_What to do:_ Begin at the line containing "Given: Select the Sidebar" in the entries below and end at the line containing "Screen dimensions: 1512x804"; transcribe that range exactly and nothing outside it.
--- Data Enclosed Below ---
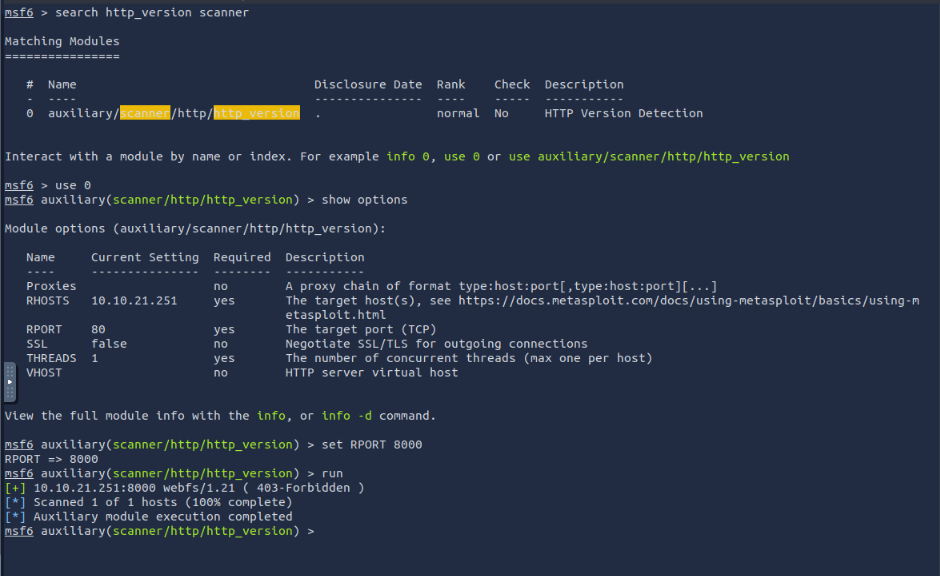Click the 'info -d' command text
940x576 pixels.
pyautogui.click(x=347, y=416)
--- End of Enclosed Data ---
--- Data Enclosed Below ---
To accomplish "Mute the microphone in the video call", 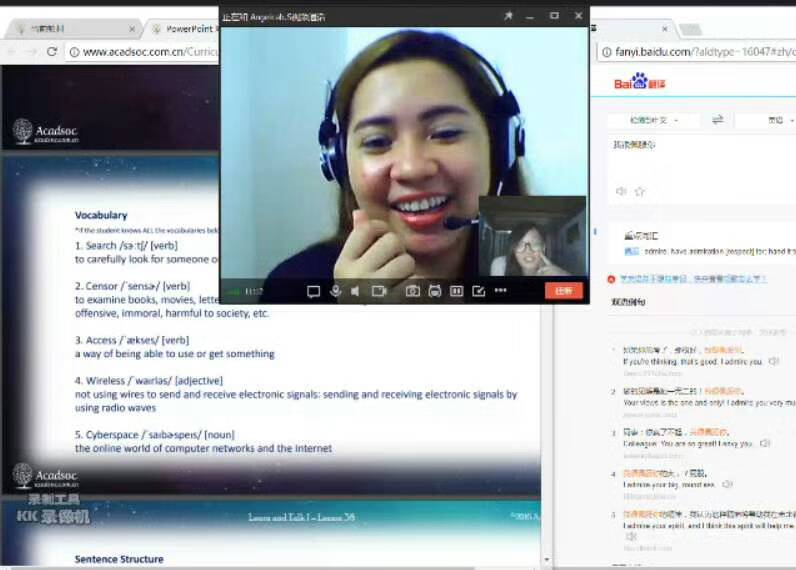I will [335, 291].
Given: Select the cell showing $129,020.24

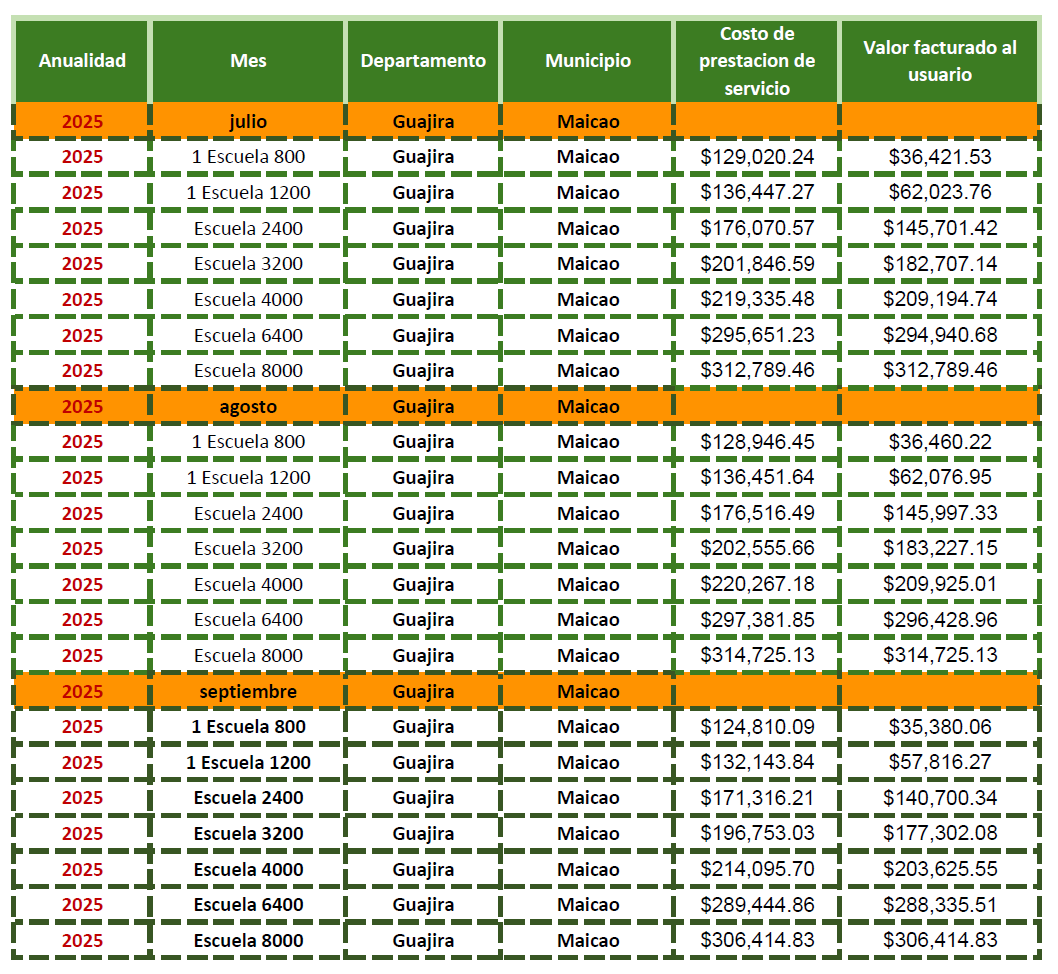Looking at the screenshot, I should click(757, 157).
--- End of Enclosed Data ---
--- Data Enclosed Below ---
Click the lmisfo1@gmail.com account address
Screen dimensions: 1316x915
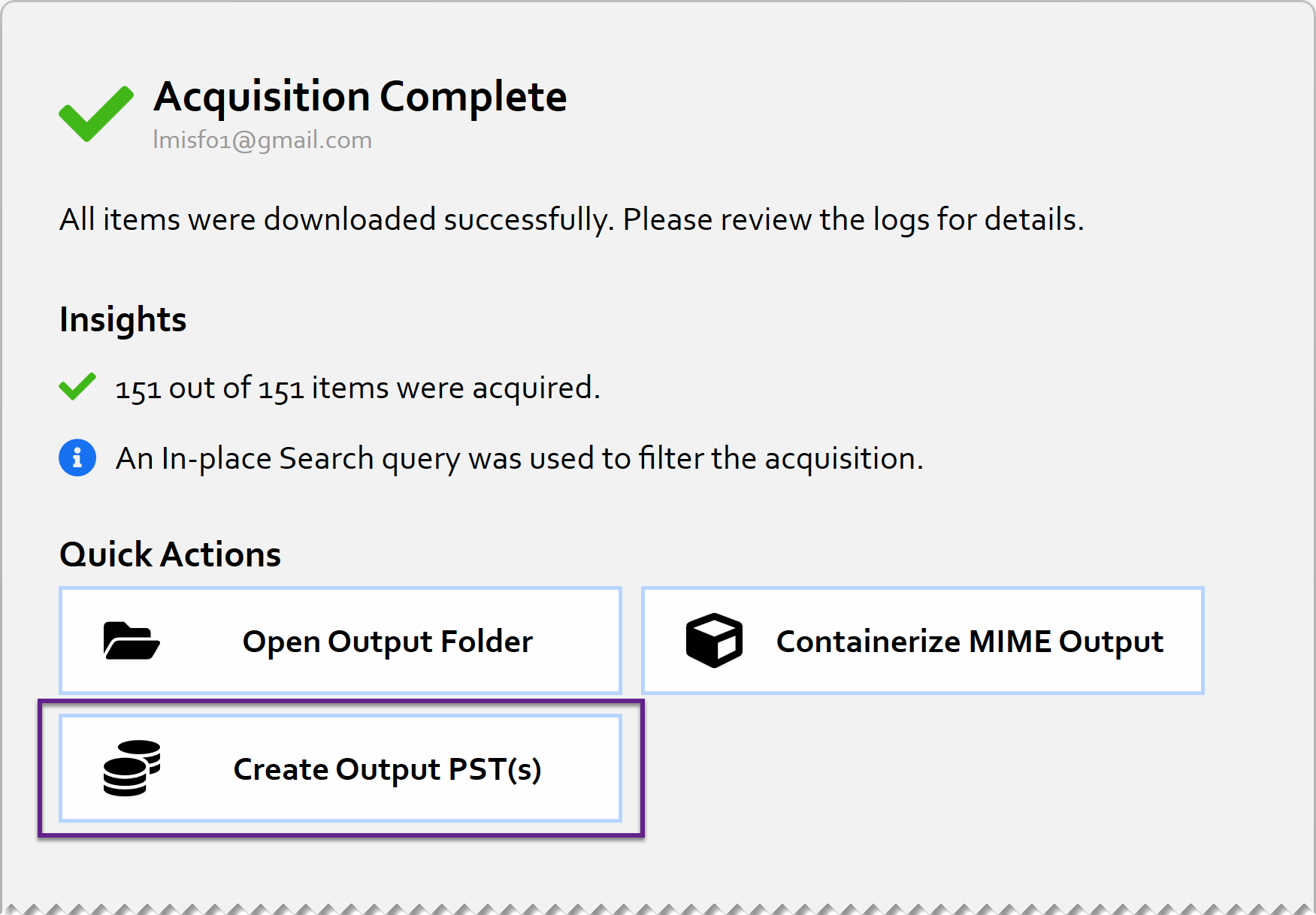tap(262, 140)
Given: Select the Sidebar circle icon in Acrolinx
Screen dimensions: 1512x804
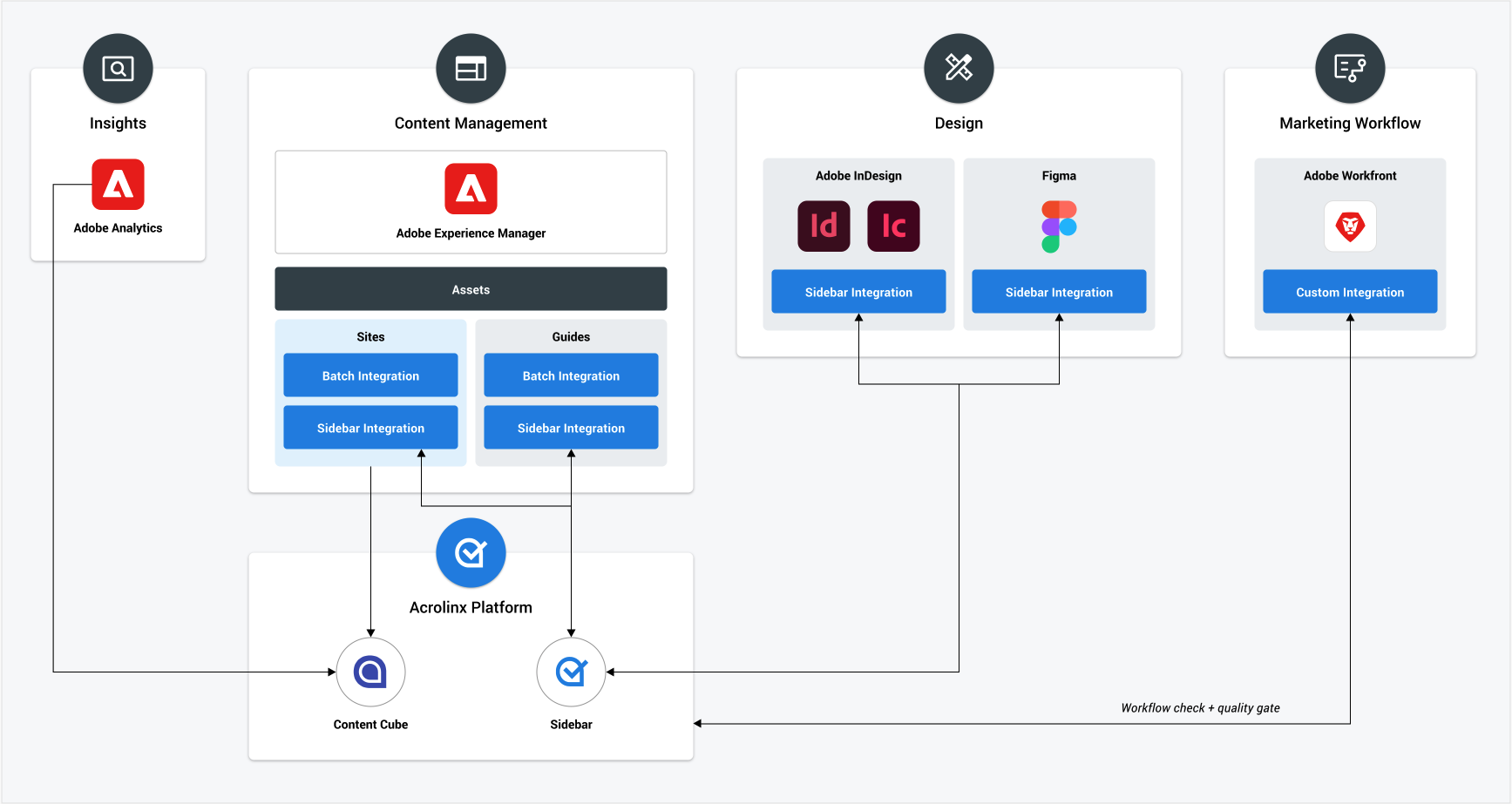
--- End of Enclosed Data ---
_Solution for this problem:_
Given: Select the Sidebar circle icon in Acrolinx
Screen dimensions: 1512x804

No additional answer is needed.